Pour reprendre le nom de M. de X., M. B. a un autre moyen, dont nous avons parlé dans notre précédent bulletin, se pourvoir devant le garde des Sceaux, ministre de la Justice, pour ajouter ce nom au sien. Cette faveur dépend alors uniquement du Gouvernement, qui peut l'accorder ou la refuser ; l'addition d'un nom d'apparence nobiliaire n'est obtenue qu'assez rarement, et tous les tiers intéressés peuvent s'y opposer.

 

Quant au titre, même sous la troisième République, rien ne s'opposerait à ce que le chef de l'État ne le confirmât en autorisant qu'il soit relevé avec le nom : ce serait alors une véritable collation nouvelle.
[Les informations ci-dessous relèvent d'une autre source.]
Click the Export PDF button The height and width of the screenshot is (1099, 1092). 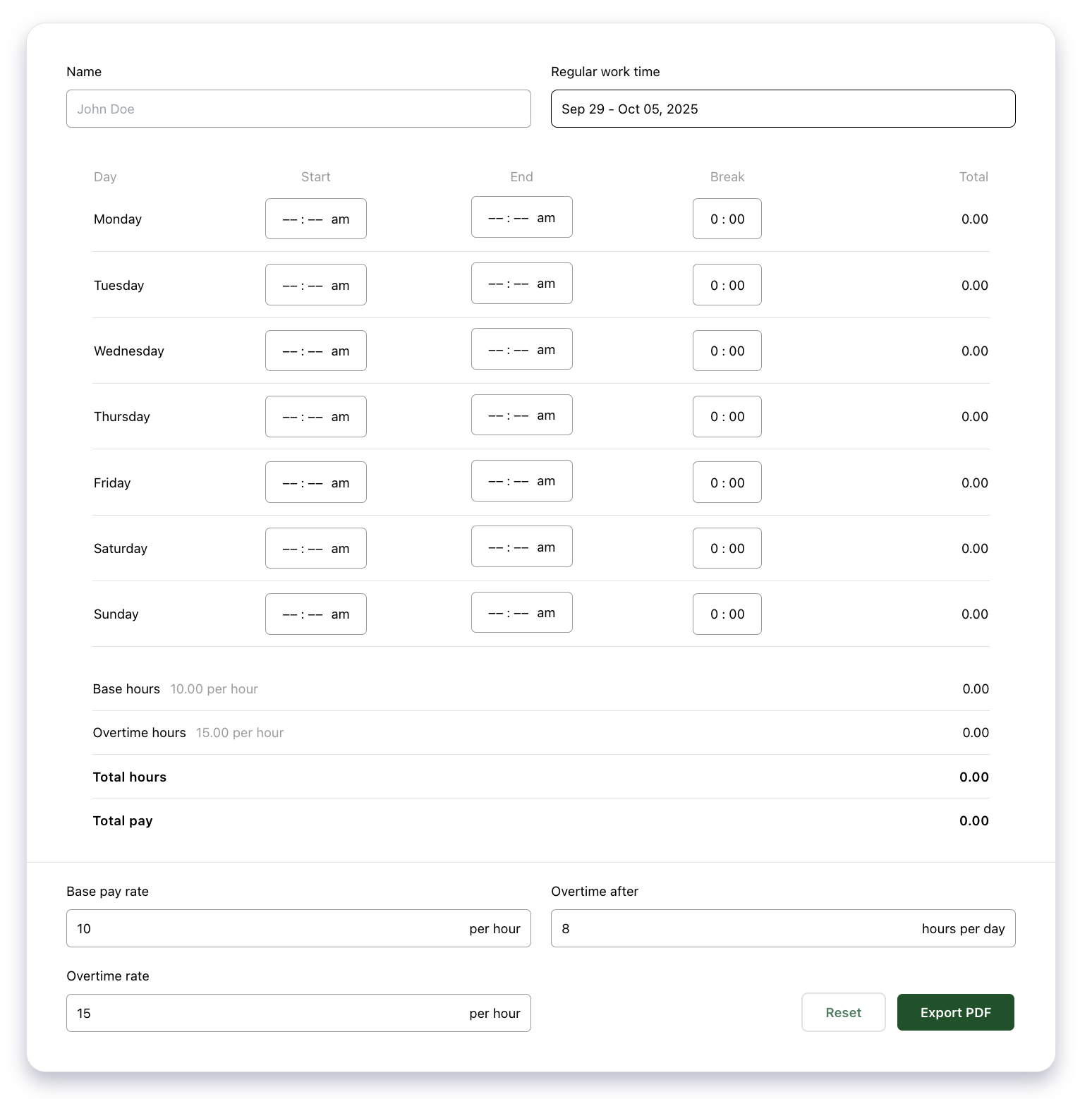[955, 1012]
Mais, en fait, il n'exerce guère ce droit.

 

Une dernière question se pose : l'adopté non noble, prenant le nom et le titre d'un adoptant noble, ou celui qui serait autorisé par le président de la République à relever un nom et un titre, pourrait-il, de ce fait, prétendre à la noblesse ? Nous croyons pouvoir répondre négativement. La République n'a pas légiféré sur le fait de noblesse et l’ignore ; encore moins a-t-elle l'intention de créer des nobles. Il faut donc s'en rapporter, comme le fait la jurisprudence pour les titres, aux règles qui régissaient l'ancien droit nobiliaire. Or, comme dans l'ancien droit français l'adoption n'existait pas, elle ne peut servir de base à la transmission de la noblesse.

 

Les anoblissements stipulent la transmission en ligne « naturelle et légitime ». Seuls certaines « dignités » impériales comportent la transmission en ligne adoptive, mais sous obligations de formalités strictes.